» **EXERCISE**: The entries below are to be copied exactly, with nothing left out.

» **DATA EXTRACTS**:
*****

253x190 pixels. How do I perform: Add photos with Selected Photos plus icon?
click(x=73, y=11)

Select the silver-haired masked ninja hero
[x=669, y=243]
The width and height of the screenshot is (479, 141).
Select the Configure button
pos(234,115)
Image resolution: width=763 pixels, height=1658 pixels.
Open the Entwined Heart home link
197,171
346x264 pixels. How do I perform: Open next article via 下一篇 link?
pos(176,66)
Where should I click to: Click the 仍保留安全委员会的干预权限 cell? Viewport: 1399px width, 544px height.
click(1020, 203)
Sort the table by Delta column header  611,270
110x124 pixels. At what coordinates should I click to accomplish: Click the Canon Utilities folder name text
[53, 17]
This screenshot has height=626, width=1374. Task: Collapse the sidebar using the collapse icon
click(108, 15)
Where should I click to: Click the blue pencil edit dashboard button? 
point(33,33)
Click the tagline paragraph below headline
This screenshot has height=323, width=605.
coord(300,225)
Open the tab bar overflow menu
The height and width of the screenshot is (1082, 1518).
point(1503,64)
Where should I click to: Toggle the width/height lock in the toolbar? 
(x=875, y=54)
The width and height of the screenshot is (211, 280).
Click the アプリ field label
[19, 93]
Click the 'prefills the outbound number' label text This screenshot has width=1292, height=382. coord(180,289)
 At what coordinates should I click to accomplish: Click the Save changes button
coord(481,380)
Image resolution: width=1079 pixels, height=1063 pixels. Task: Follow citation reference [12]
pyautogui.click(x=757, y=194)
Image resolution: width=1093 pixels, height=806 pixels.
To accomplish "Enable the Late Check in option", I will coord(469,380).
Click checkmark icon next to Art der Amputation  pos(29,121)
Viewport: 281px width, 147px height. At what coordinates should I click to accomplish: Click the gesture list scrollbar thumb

*****

» **SOLVED EXERCISE**:
253x190 pixels. How do I perform: Add photos with Selected Photos plus icon?
click(x=73, y=11)

Select the silver-haired masked ninja hero
[x=669, y=243]
The width and height of the screenshot is (479, 141).
Select the Configure button
pos(234,115)
Image resolution: width=763 pixels, height=1658 pixels.
Open the Entwined Heart home link
197,171
346x264 pixels. How do I perform: Open next article via 下一篇 link?
pos(176,66)
Where should I click to: Click the 仍保留安全委员会的干预权限 cell? Viewport: 1399px width, 544px height.
click(1020, 203)
Sort the table by Delta column header  611,270
110x124 pixels. At what coordinates should I click to accomplish: Click the Canon Utilities folder name text
[53, 17]
This screenshot has height=626, width=1374. Task: Collapse the sidebar using the collapse icon
click(108, 15)
Where should I click to: Click the blue pencil edit dashboard button? 
point(33,33)
Click the tagline paragraph below headline
This screenshot has height=323, width=605.
coord(300,225)
Open the tab bar overflow menu
The height and width of the screenshot is (1082, 1518).
point(1503,64)
Where should I click to: Toggle the width/height lock in the toolbar? 
(x=875, y=54)
The width and height of the screenshot is (211, 280).
Click the アプリ field label
[19, 93]
Click the 'prefills the outbound number' label text This screenshot has width=1292, height=382. coord(180,289)
 At what coordinates should I click to accomplish: Click the Save changes button
coord(481,380)
Image resolution: width=1079 pixels, height=1063 pixels. Task: Follow citation reference [12]
pyautogui.click(x=757, y=194)
Image resolution: width=1093 pixels, height=806 pixels.
To accomplish "Enable the Late Check in option", I will coord(469,380).
Click checkmark icon next to Art der Amputation  pos(29,121)
Viewport: 281px width, 147px height. At what coordinates should I click to accomplish: Click the gesture list scrollbar thumb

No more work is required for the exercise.